- _Short exercise 1_
List every username that appears as a post heading in the Bluetooth speaker thread.
- _Short exercise 2_
In the Bluetooth speaker thread, how much battery life does zinger565 report getting from the Anker speakers?
- _Short exercise 3_
Repeat the part of the Bluetooth speaker thread that opens with the words containing "I was going" and closes with "(Apr 19, 2018)".

# Best wireless bluetooth speaker under $100?



## MarkAguglia (Jul 13, 2017)

Looking to get a nice speaker to use in the backyard, camping trips, etc. I'd like something with battery life 10+ hours and good sound. Anyone have one they really like?


----------



## Colonel K0rn (Jul 4, 2017)

I was going to recommend the Jambox by Jawbone, but they're discontinued, and the people selling them want over $150 for them (which is what I paid for it a while back). Anker has some good products, I've got one of their battery packs, some of the cordless mini speakers, and they've got this speaker with a mic that works with Alexa. When my Jambox breaks, I'll consider getting one of these.

I've also tried out the JBL Flip, and found it to be a bit bulky, but the sound was pretty impressive.


----------



## probasestealer (Apr 19, 2018)

It's over $100, but the Bose soundlink is awesome


----------



## pennstater2005 (Jul 17, 2017)

probasestealer said:


> It's over $100, but the Bose soundlink is awesome


Yeah I got the Bose SoundLink Mini 2 refurbished two years ago for $150. Out of your price range I know but it is phenomenal sound.


----------



## zinger565 (Nov 28, 2017)

I second Anker products. Wife and I got a pair of their smaller ones (look like cubes) a few years ago. Get around 13 hrs of battery life, and they're loud enough to be heard while we ride bikes.


----------



## stotea (Jul 31, 2017)

zinger565 said:


> I second Anker products. Wife and I got a pair of their smaller ones (look like cubes) a few years ago. Get around 13 hrs of battery life, and they're loud enough to be heard while we ride bikes.


In general, I've always been pleased with Anker products. However, I recently found out a significant amount of their Amazon reviews are paid/fake. I totally get why they do it and that they're far from the only company that does it, but it still really bothers me.


----------



## Budstl (Apr 19, 2017)

- _Supplied data_
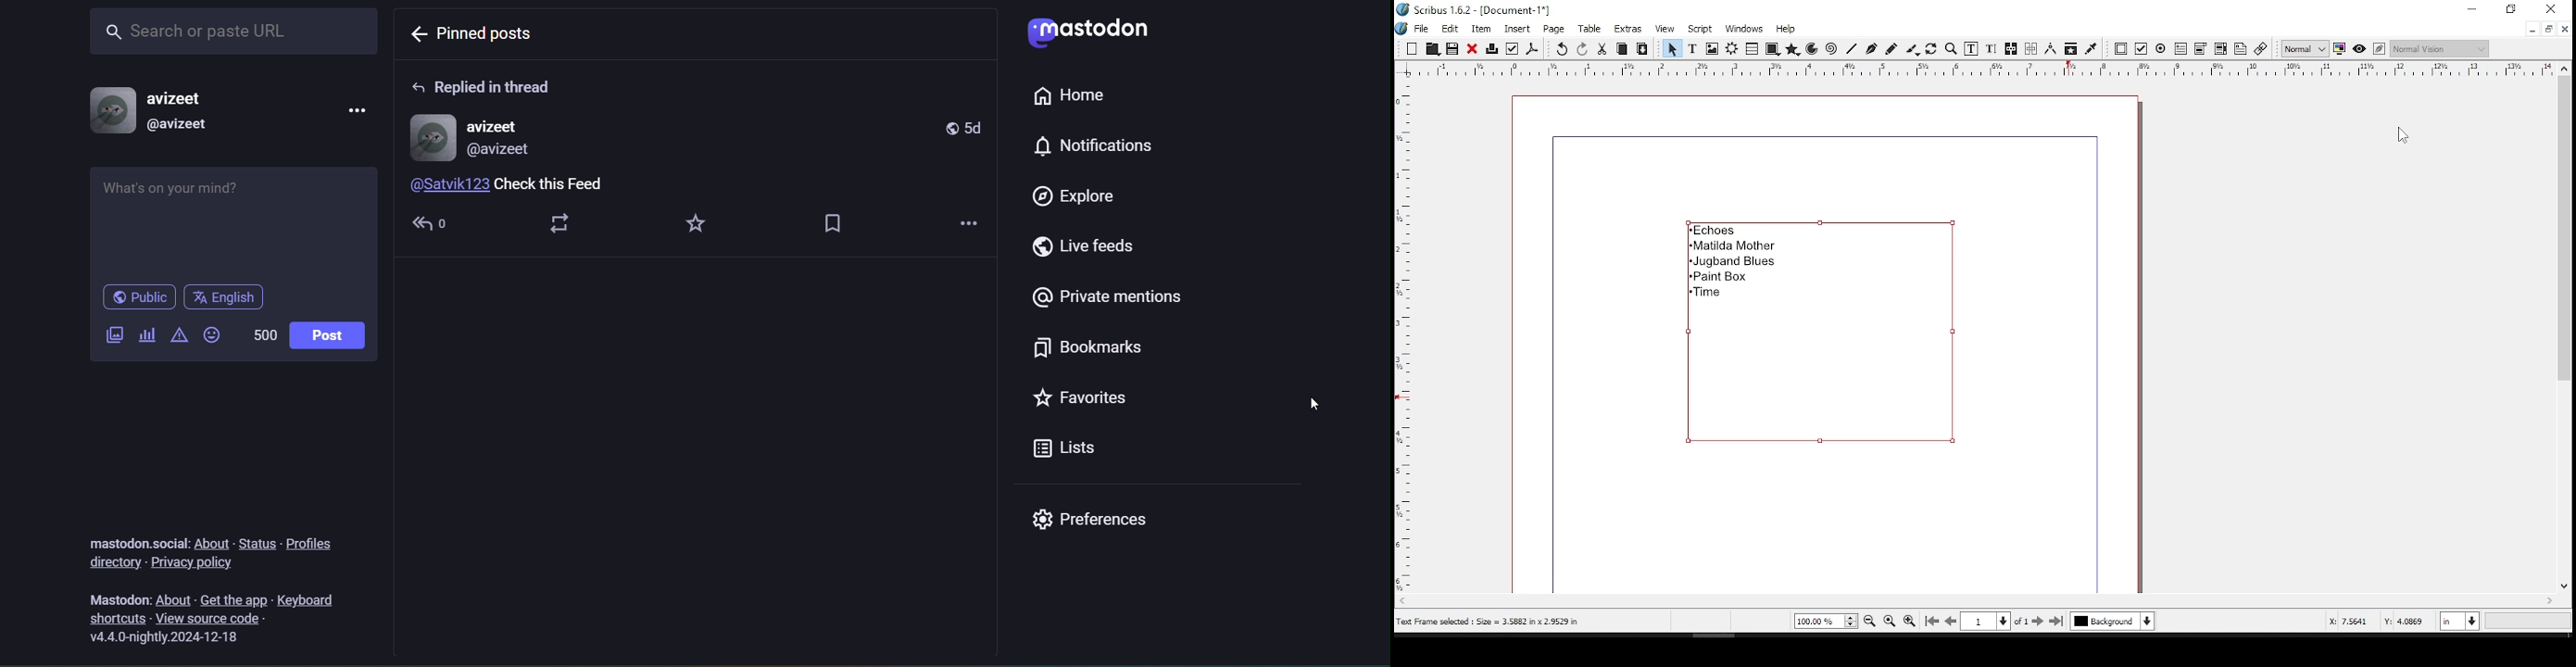 This screenshot has height=672, width=2576. What do you see at coordinates (979, 128) in the screenshot?
I see `time posted` at bounding box center [979, 128].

- _Exercise solution 1_
MarkAguglia
Colonel K0rn
probasestealer
pennstater2005
zinger565
stotea
Budstl

- _Exercise solution 2_
Around 13 hours.

- _Exercise solution 3_
I was going to recommend the Jambox by Jawbone, but they're discontinued, and the people selling them want over $150 for them (which is what I paid for it a while back). Anker has some good products, I've got one of their battery packs, some of the cordless mini speakers, and they've got this speaker with a mic that works with Alexa. When my Jambox breaks, I'll consider getting one of these.

I've also tried out the JBL Flip, and found it to be a bit bulky, but the sound was pretty impressive.


----------



## probasestealer (Apr 19, 2018)